Knox City is a town in Knox County, Texas, United States. Its population was 1,065 at the 2020 census.

==Geography==
Knox City is in southern Knox County, at the intersection of State Highways 6 and 222. SH 6 runs north 12 mi to Benjamin, the county seat, and south 17 mi to Rule, while SH 222 leads east 12 mi to Munday and northwest 40 mi to Guthrie. Abilene is 75 mi to the south, and Wichita Falls is 88 mi to the northeast.

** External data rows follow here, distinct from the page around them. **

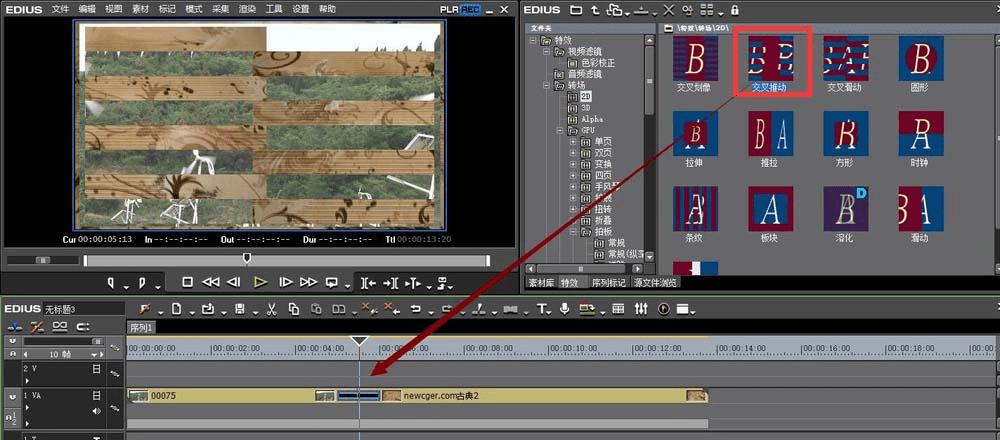Toggle video channel on track 2 V

pyautogui.click(x=97, y=369)
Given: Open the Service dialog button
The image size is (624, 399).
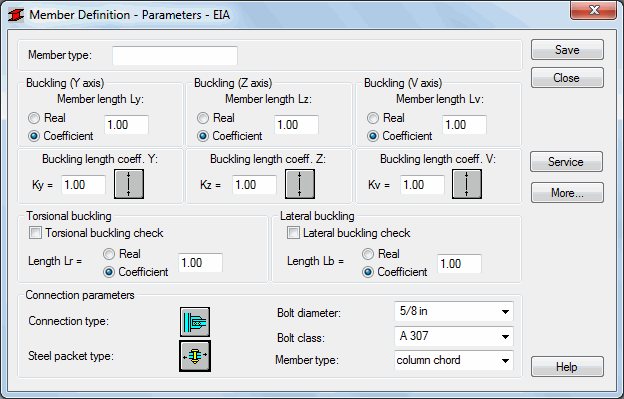Looking at the screenshot, I should coord(566,162).

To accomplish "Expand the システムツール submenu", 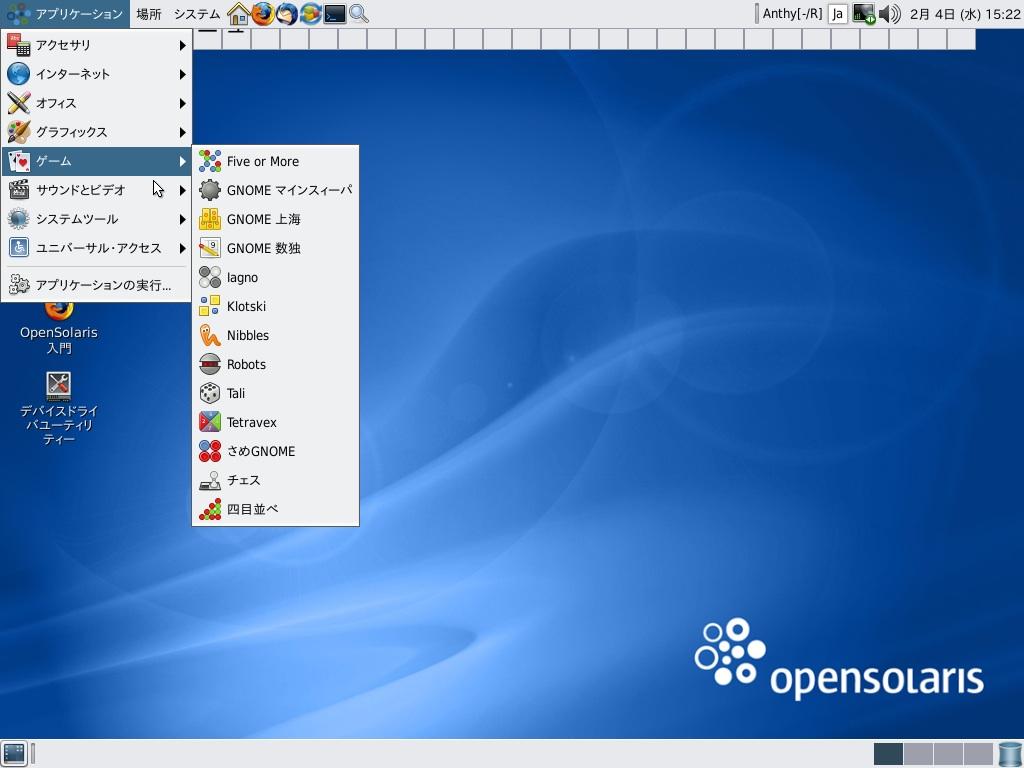I will click(x=96, y=219).
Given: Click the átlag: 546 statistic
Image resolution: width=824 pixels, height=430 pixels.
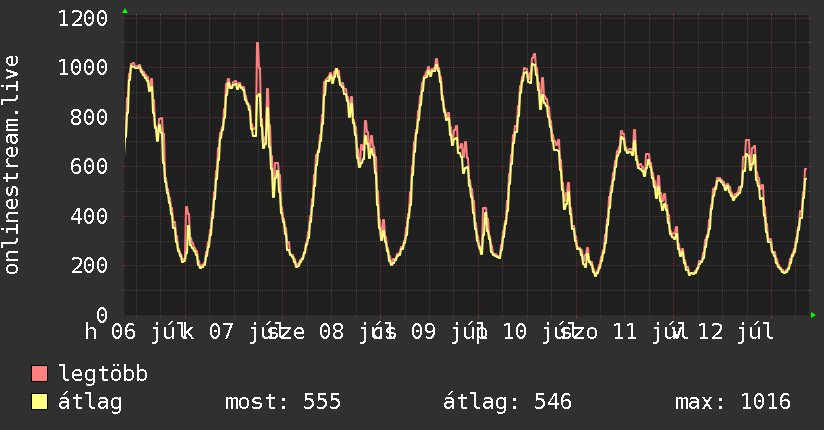Looking at the screenshot, I should pos(507,402).
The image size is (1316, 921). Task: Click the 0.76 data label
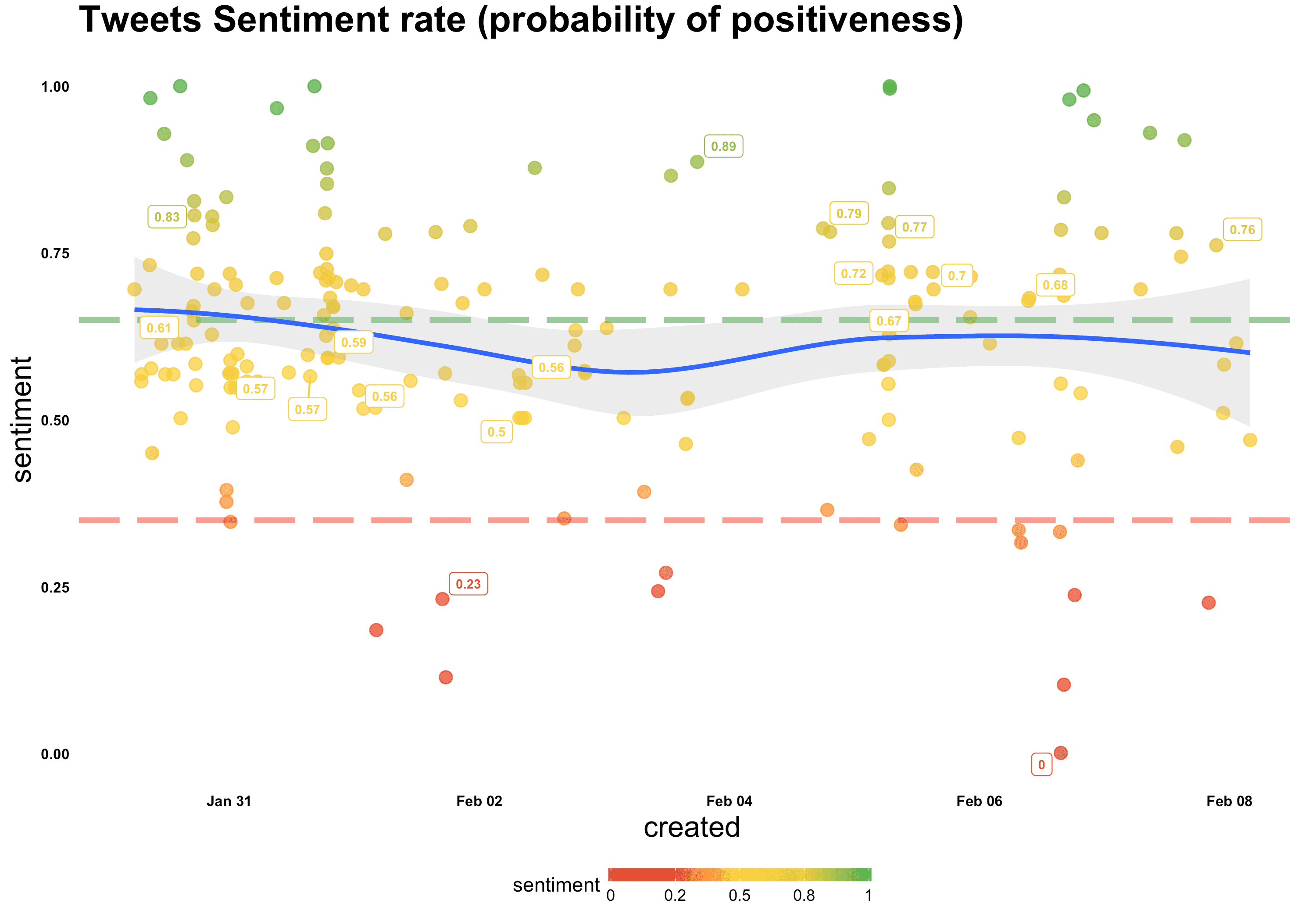(1242, 230)
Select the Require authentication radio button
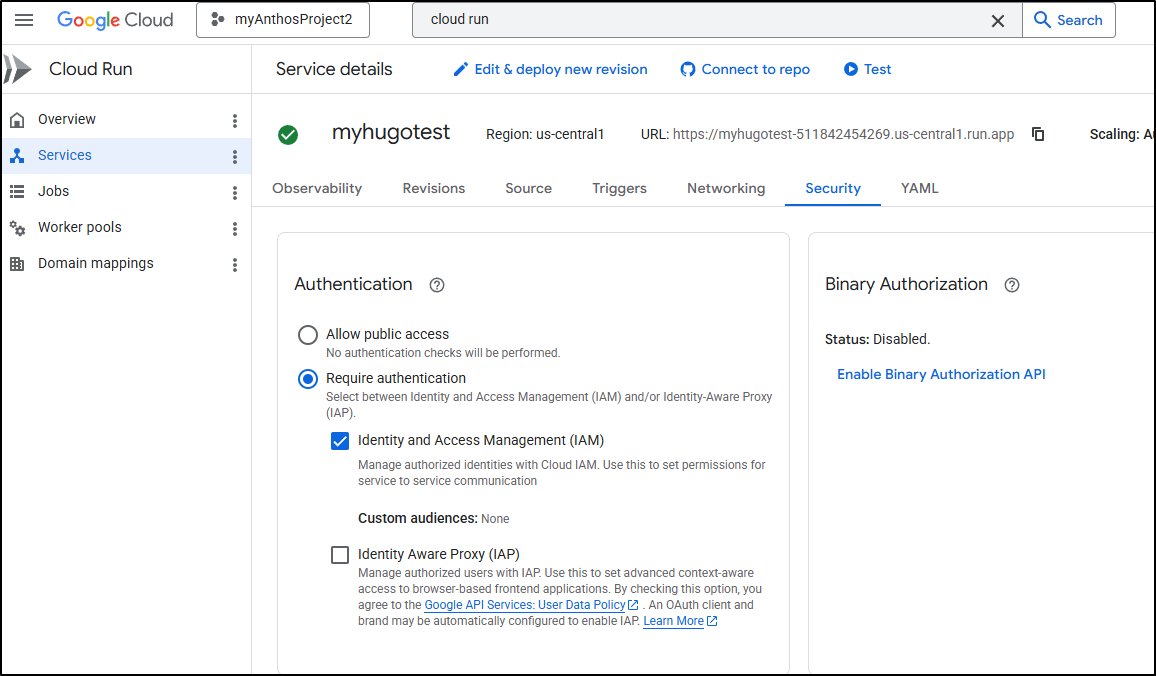The width and height of the screenshot is (1156, 676). 308,379
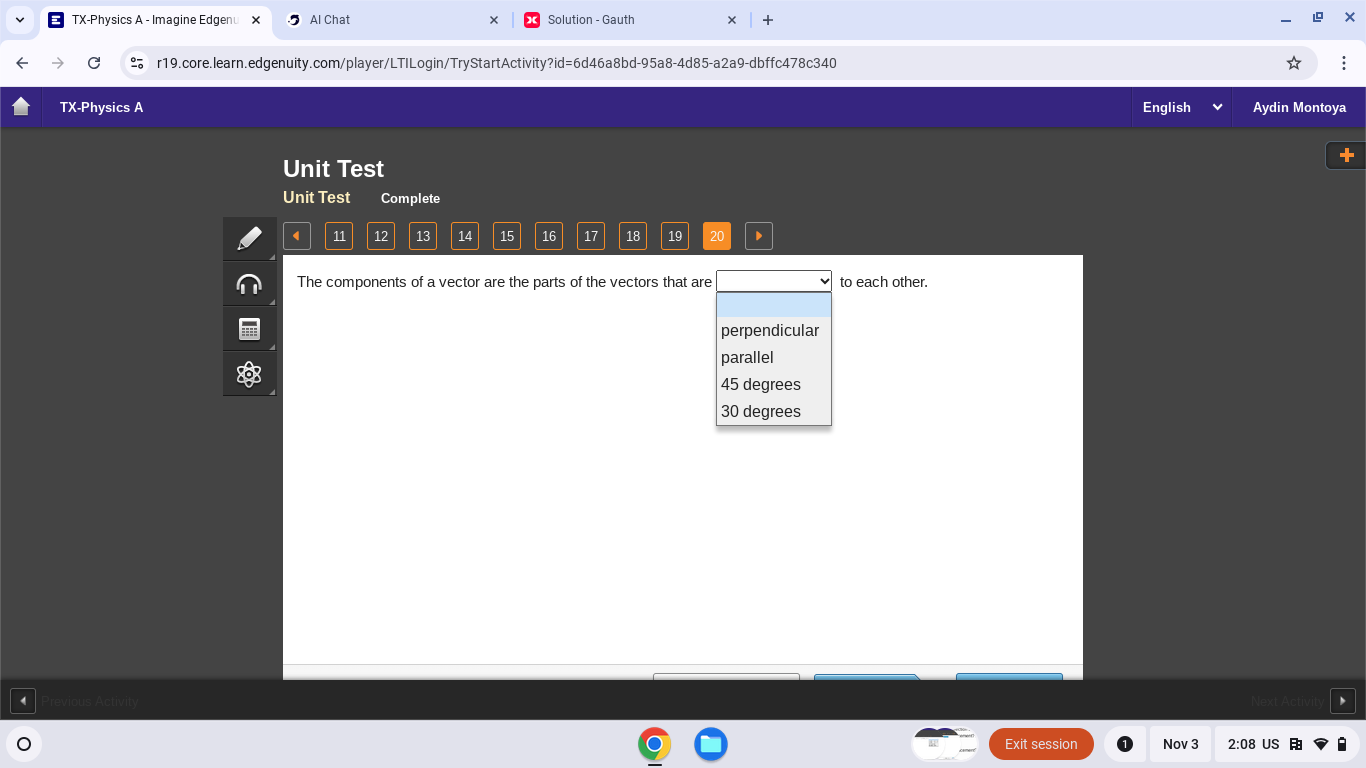The image size is (1366, 768).
Task: Open the pencil highlighter tool
Action: point(249,239)
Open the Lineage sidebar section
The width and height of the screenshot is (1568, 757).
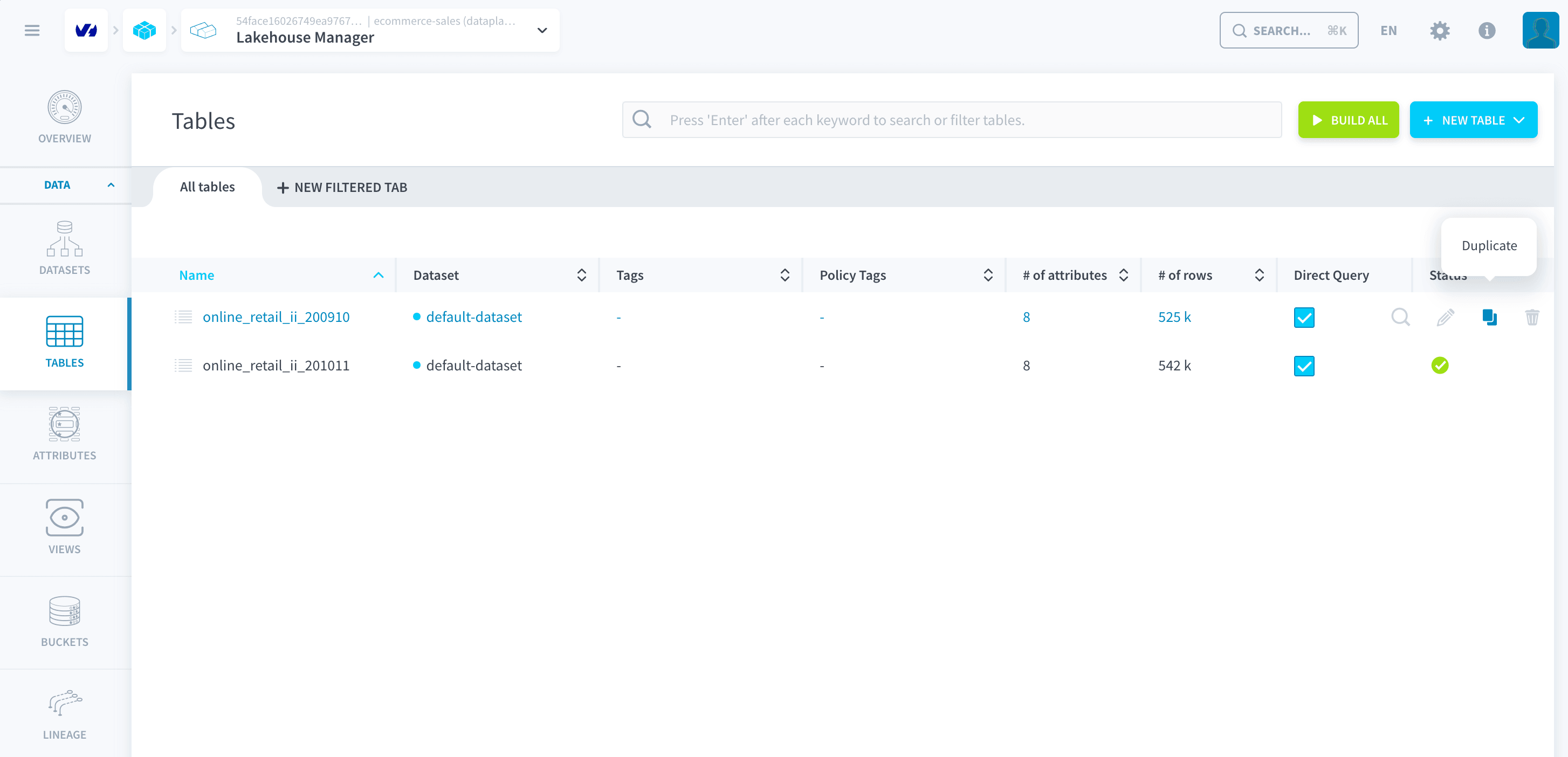65,714
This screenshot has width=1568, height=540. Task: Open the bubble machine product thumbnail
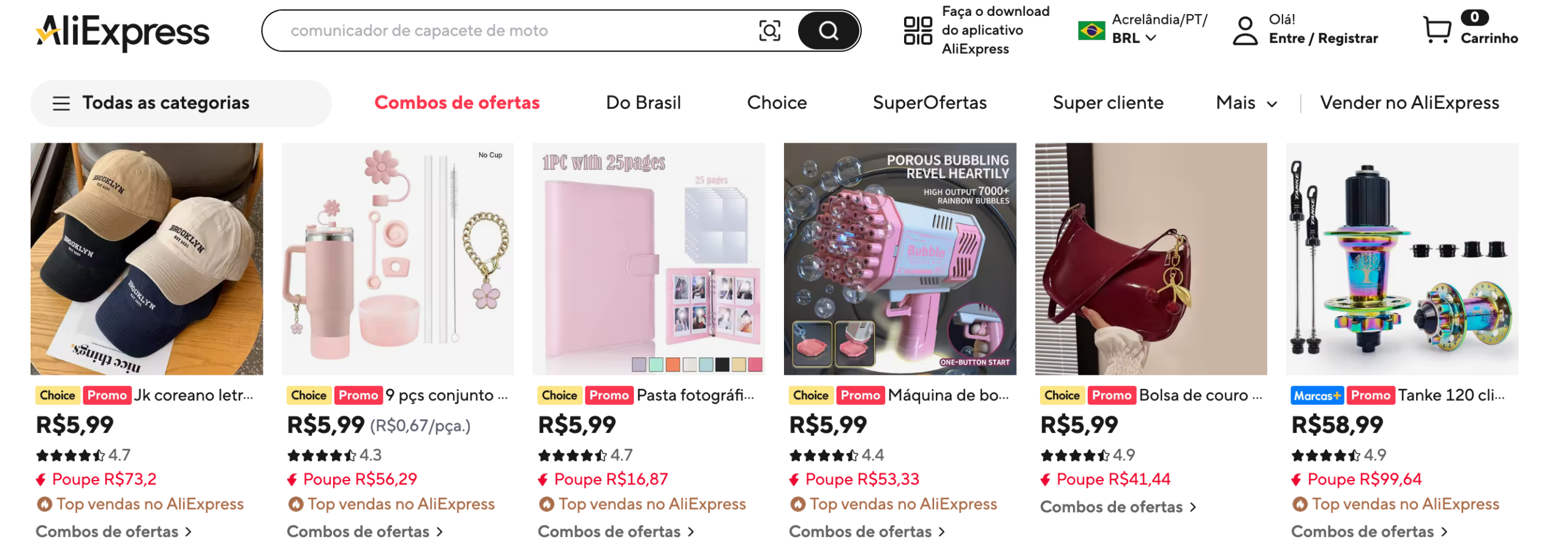click(899, 258)
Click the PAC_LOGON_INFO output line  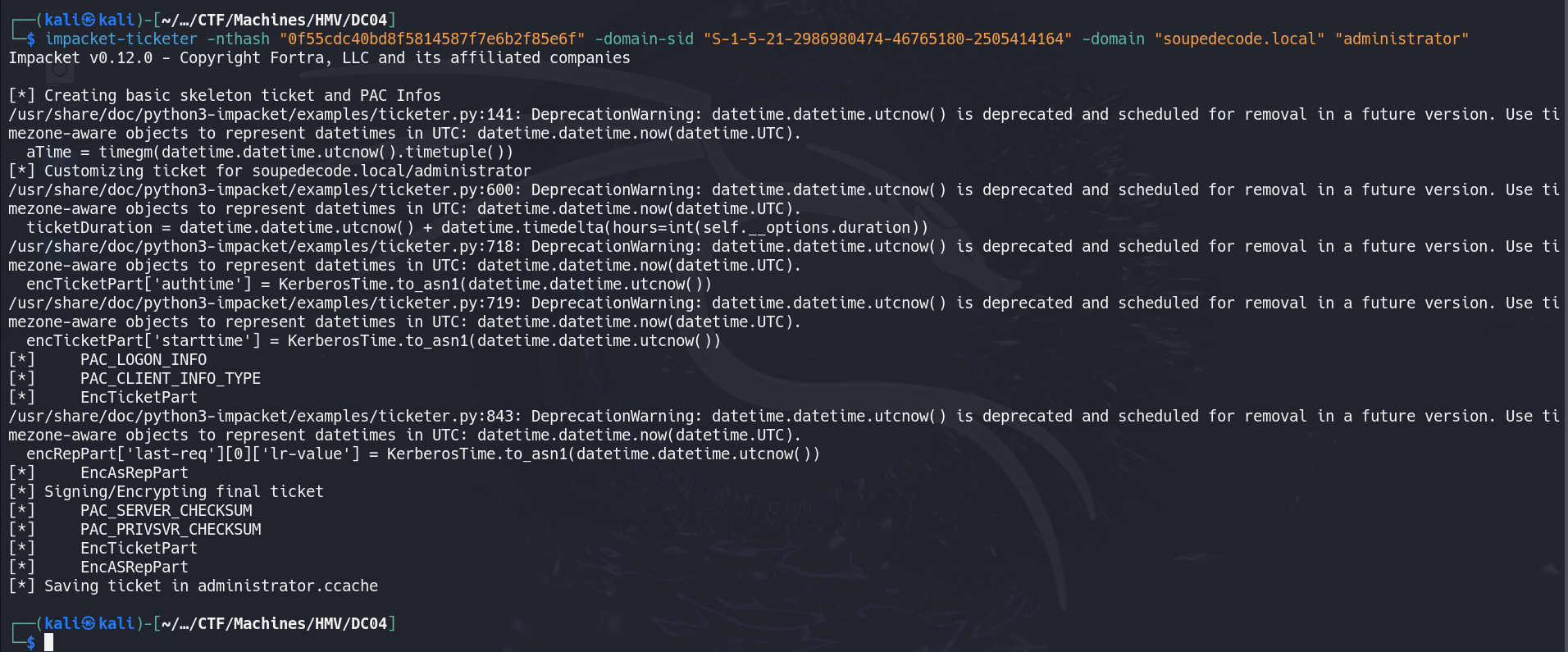pyautogui.click(x=107, y=359)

Knox City is located on high ground 3.5 mi from the upper Brazos River. According to the United States Census Bureau, Knox City has a total area of 2.2 km2, all land.

===Climate===
The climate in this area is characterized by hot, humid summers and generally mild to cool winters. According to the Köppen climate classification, Knox City has a humid subtropical climate, Cfa on climate maps.

==Demographics==

Historical population
| Census | Pop. | Note | %± |
| 1920 | 698 |  | — |
| 1930 | 906 |  | 29.8% |
| 1940 | 1,127 |  | 24.4% |
| 1950 | 1,489 |  | 32.1% |
| 1960 | 1,805 |  | 21.2% |
| 1970 | 1,536 |  | −14.9% |
| 1980 | 1,546 |  | 0.7% |
| 1990 | 1,440 |  | −6.9% |
| 2000 | 1,219 |  | −15.3% |
| 2010 | 1,130 |  | −7.3% |
| 2020 | 1,065 |  | −5.8% |
U.S. Decennial Census

===2020 census===

Knox City racial composition (NH = Non-Hispanic)
| Race | Number | Percentage |
|---|---|---|
| White (NH) | 581 | 54.55% |
| Black or African American (NH) | 45 | 4.23% |
| Native American or Alaska Native (NH) | 4 | 0.38% |
| Asian (NH) | 8 | 0.75% |
| Pacific Islander (NH) | 3 | 0.28% |
| Mixed/multiracial (NH) | 32 | 3.0% |
| Hispanic or Latino | 392 | 36.81% |
| Total | 1,065 |  |

As of the 2020 United States census, 1,065 people, 427 households, and 259 families resided in the town.

===2010 census===

As of the census of 2010, 1,130 people lived in the town, a decrease of 7.30% since 2000 (89 people). The racial makeup of the town was 73.54% White (831 people), 6.73% African American (76 people), 0.44% Native American (5 people), 0.18% Asian (2 people), 16.73% from other races (189 people), and 2.39% from two or more races (27 people). Hispanics or Latinos of any race were 30.44% of the population (344 people).

===2000 census===

As of the census of 2000, 1,219 people, 486 households, and 320 families resided in the town. The population density was 1,457.3 PD/sqmi. The 613 housing units had an average density of 732.8 /sqmi. The racial makeup of the town was 71.86% White, 8.70% African American, 0.66% Native American (8 people), 0.41% Asian, 0.08% Pacific Islander, 14.44% from other races, and 3.86% from two or more races. Hispanics or Latinos of any race were 23.54% of the population.

Of the 486 households, 28.8% had children under 18 living with them, 52.7% were married couples living together, 10.3% had a female householder with no husband present, and 34.0% were not families. About 31.9% of all households were made up of individuals, and 20.2% had someone living alone who was 65 or older. The average household size was 2.37 and the average family size was 3.01.

In the town, the age distribution was 25.8% under 18, 7.1% from 18 to 24, 21.1% from 25 to 44, 21.5% from 45 to 64, and 24.4% who were 65 or older. The median age was 42 years. For every 100 females, there were 89.6 males. For every 100 females 18 and over, there were 87.2 males.

The median income for a household in the town was $25,583, and for a family was $30,000. Males had a median income of $24,688 versus $19,318 for females. The per capita income for the town was $14,732. About 13.8% of families and 20.2% of the population were below the poverty line, including 30.5% of those under 18 and 14.2% of those 65 or over.

==Education==
The town is served by the Knox City-O'Brien Consolidated Independent School District.

==In popular culture==
Knox City and Lyndon Baty were featured in a 2014 episode of Snap Judgment on artificial intelligence.